● **What the task requires**
Identify, in the records below, every line where the string "height" appears, and copy each such line.

● **Data excerpts**
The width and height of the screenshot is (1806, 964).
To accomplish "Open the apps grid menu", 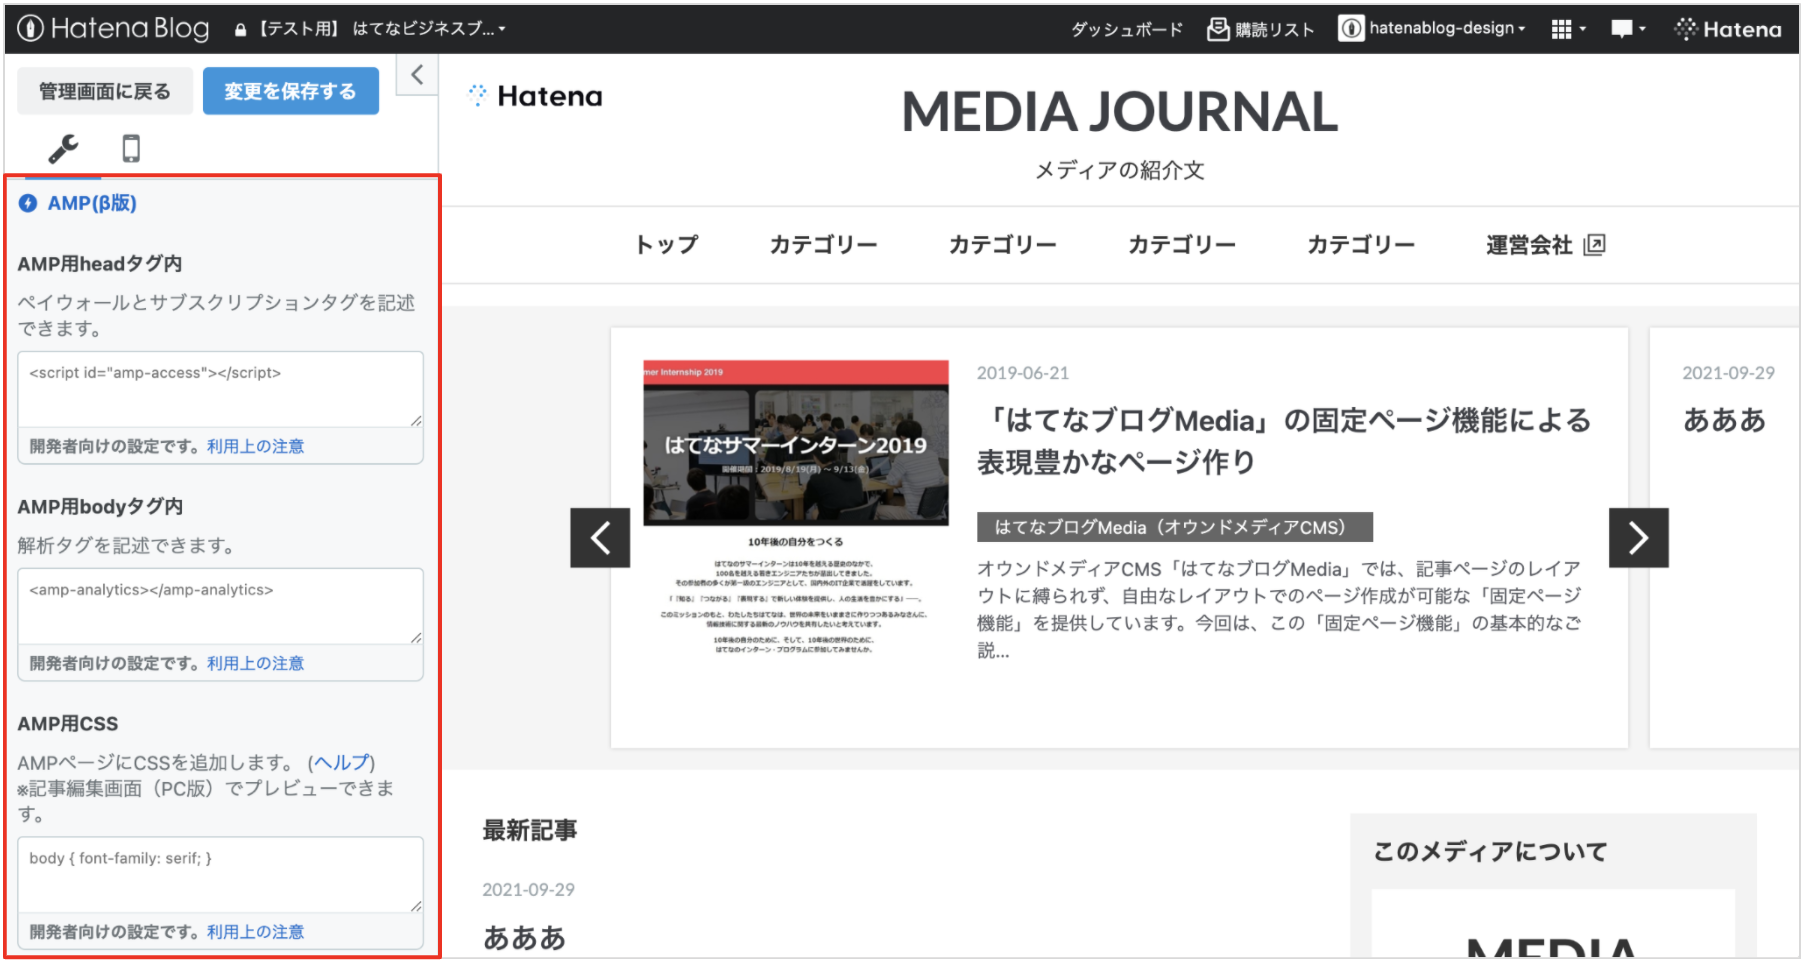I will (x=1566, y=29).
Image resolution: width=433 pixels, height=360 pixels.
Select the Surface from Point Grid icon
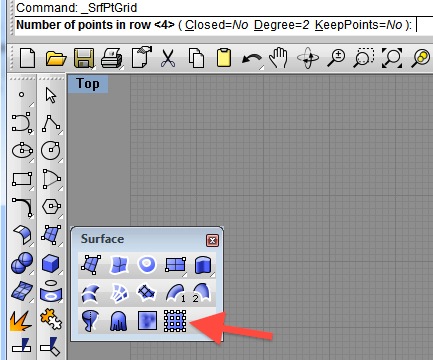[175, 321]
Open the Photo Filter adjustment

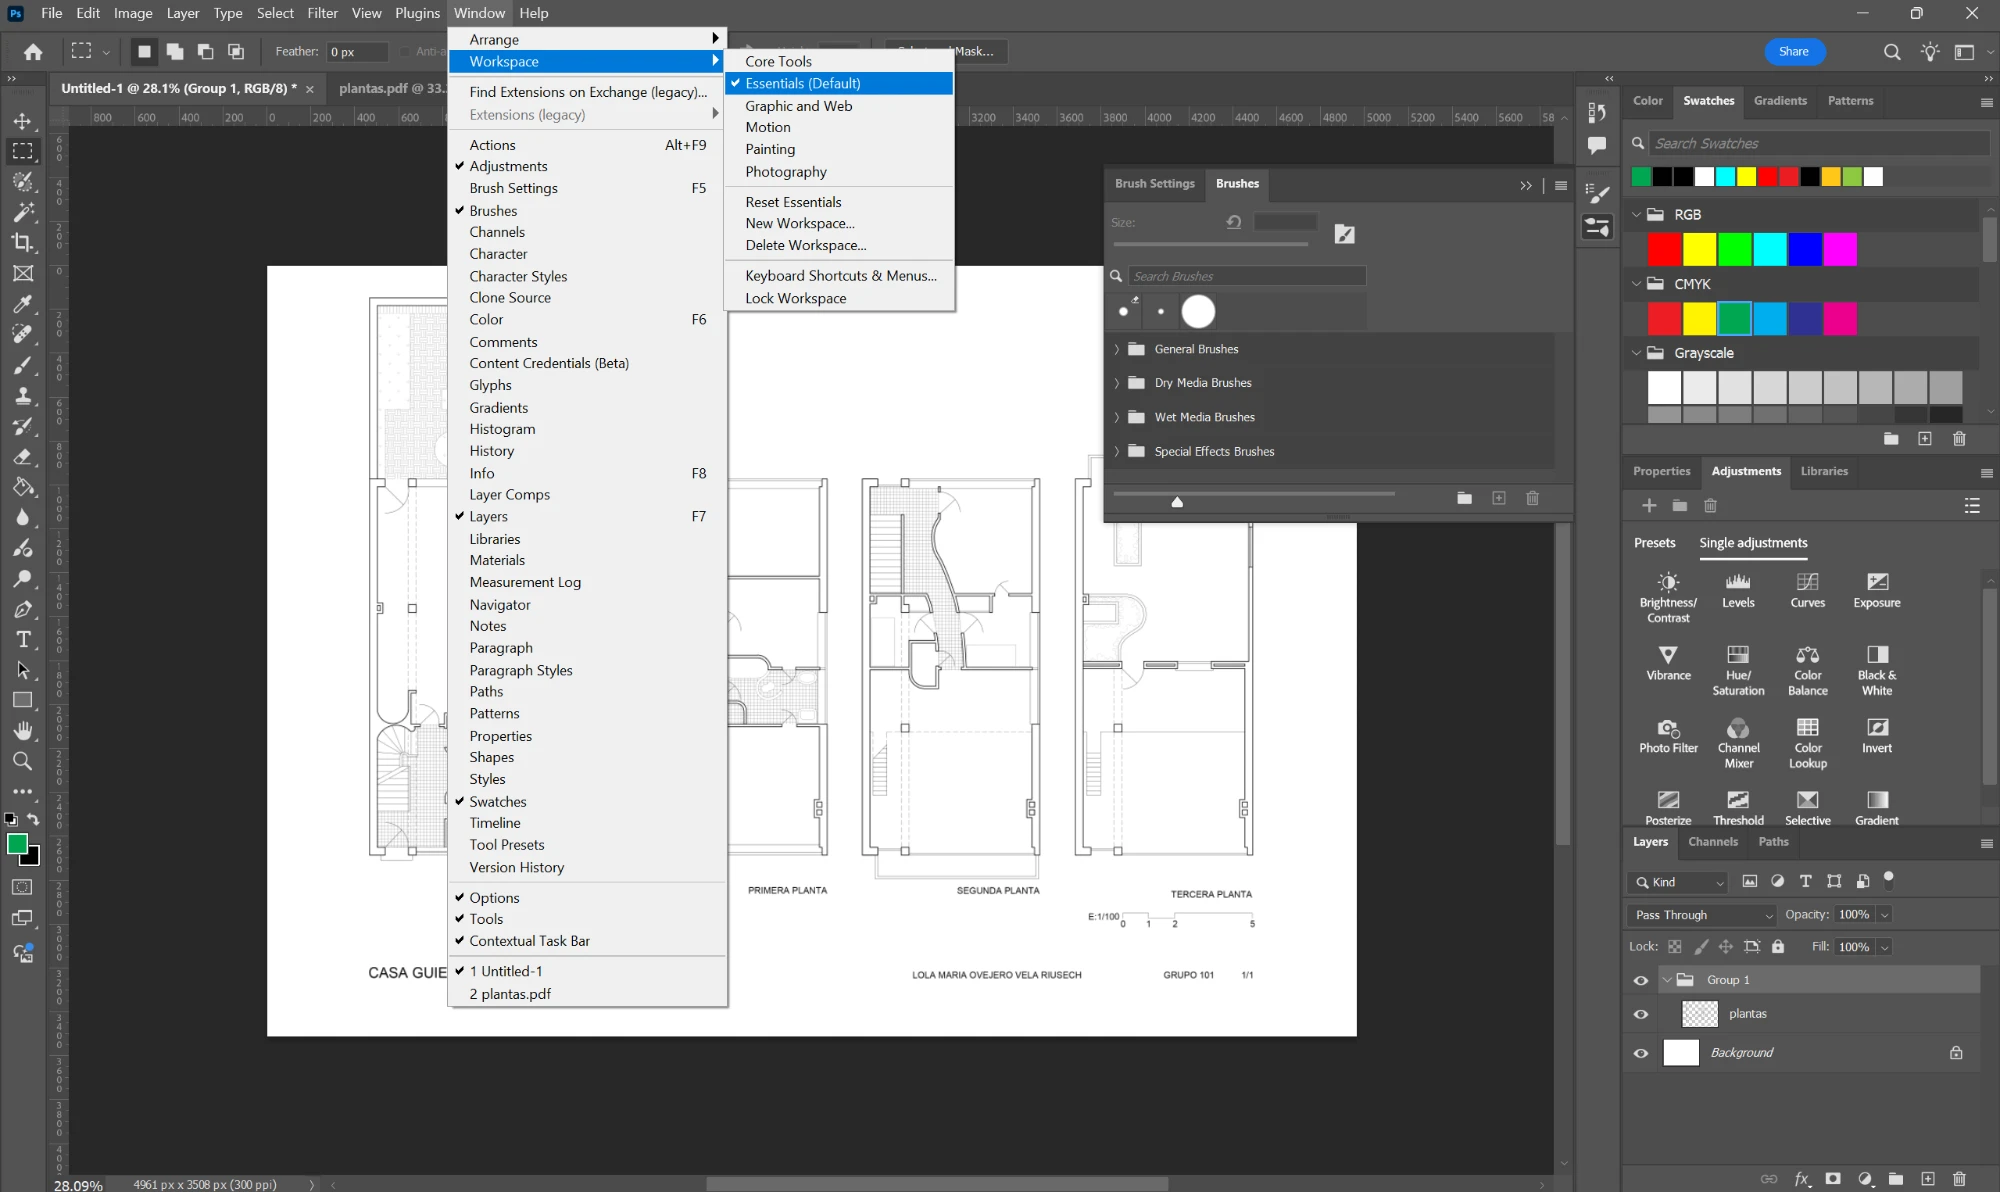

● **Exercise output**
The width and height of the screenshot is (1806, 964).
Image resolution: width=433 pixels, height=360 pixels.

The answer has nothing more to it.